→ **What is being asked**
The records that follow must be repeated exactly, minus the images.

→ **Given records**
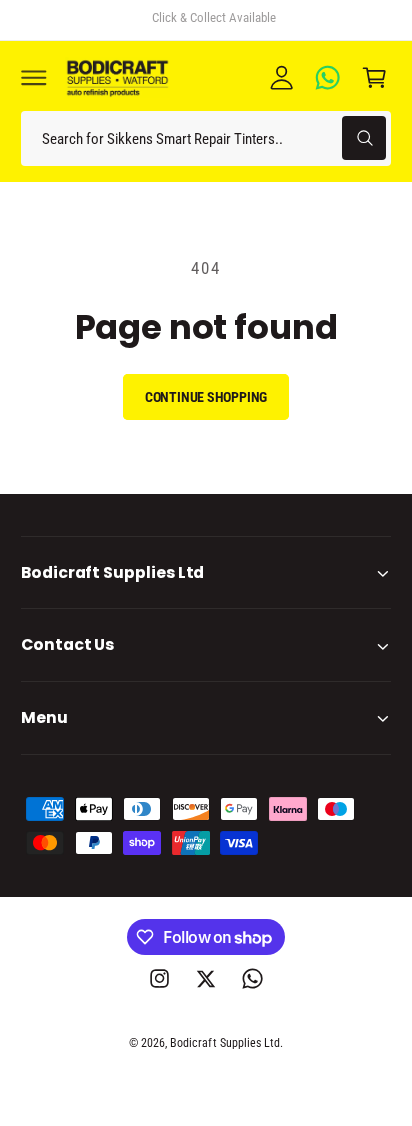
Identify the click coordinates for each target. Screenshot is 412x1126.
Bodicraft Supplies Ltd (224, 1043)
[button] (34, 77)
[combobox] (206, 138)
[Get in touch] (328, 77)
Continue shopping (206, 397)
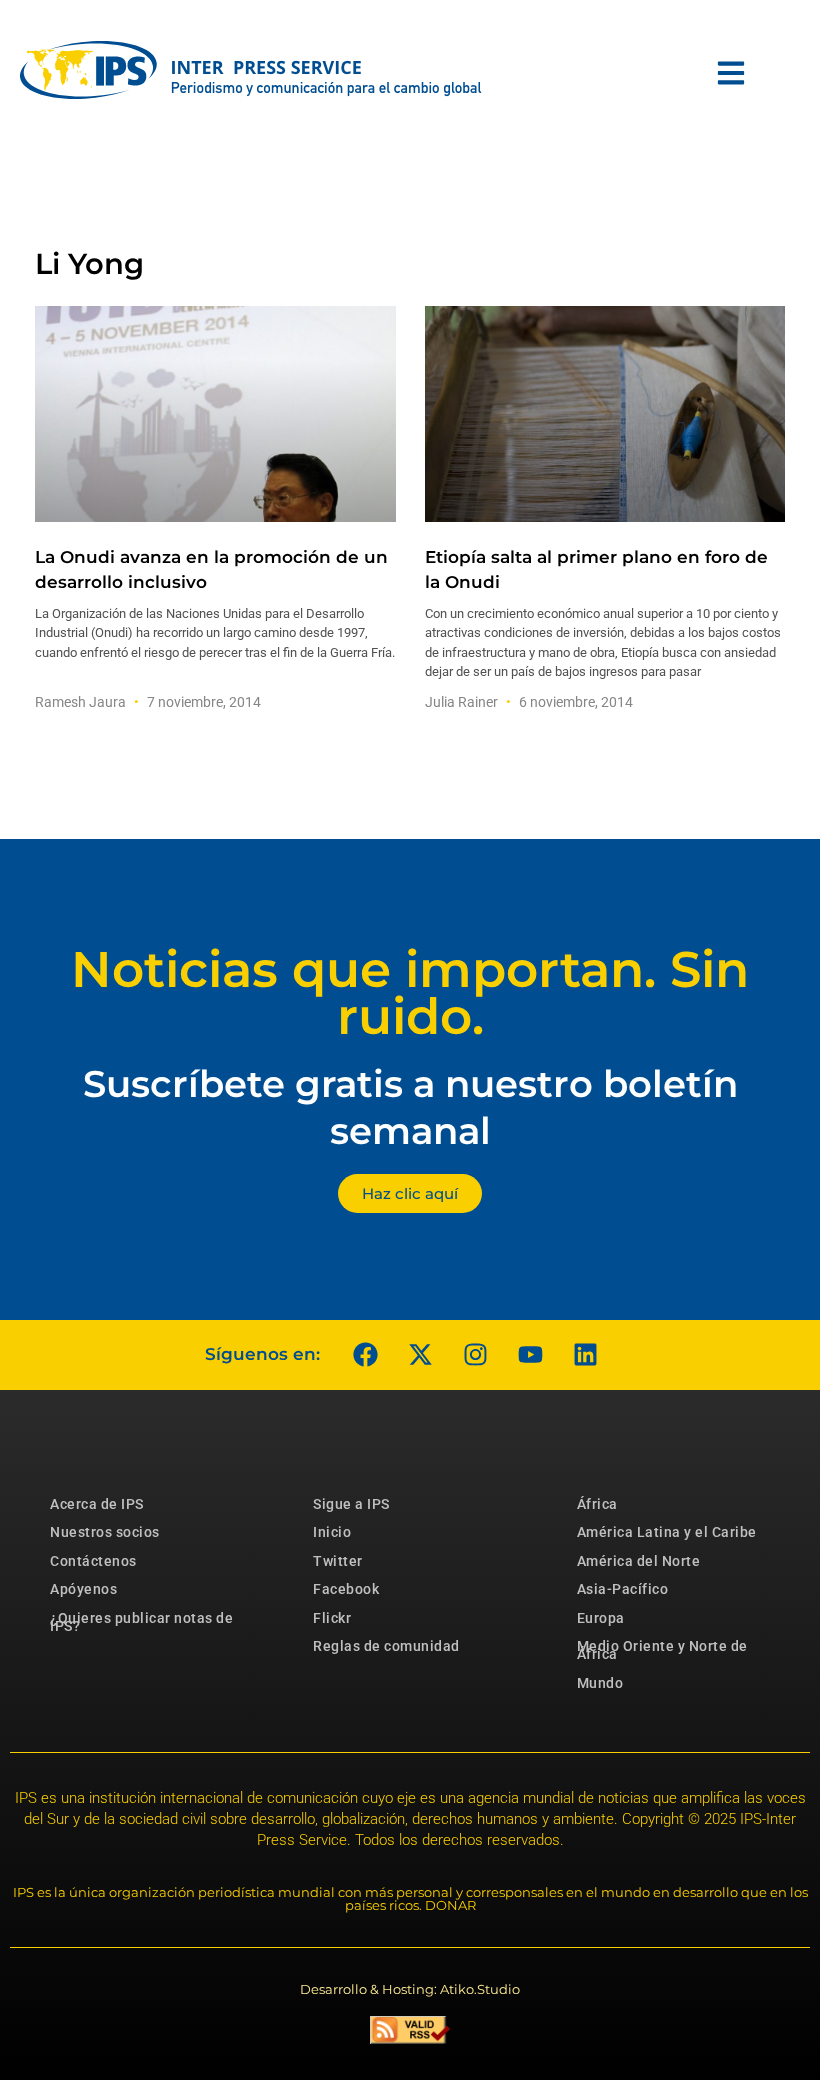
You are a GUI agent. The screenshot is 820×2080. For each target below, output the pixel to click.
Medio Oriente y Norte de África (662, 1650)
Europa (601, 1618)
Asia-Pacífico (623, 1589)
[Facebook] (365, 1355)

→ **Task response**
Identify the click coordinates for each target. Screenshot is 412x1126.
Bodicraft Supplies Ltd (224, 1043)
[button] (34, 77)
[combobox] (206, 138)
[Get in touch] (328, 77)
Continue shopping (206, 397)
You are a GUI agent. The screenshot is 820×2080. For each target below, output the pixel to click.
Medio Oriente y Norte de África (662, 1650)
Europa (601, 1618)
Asia-Pacífico (623, 1589)
[Facebook] (365, 1355)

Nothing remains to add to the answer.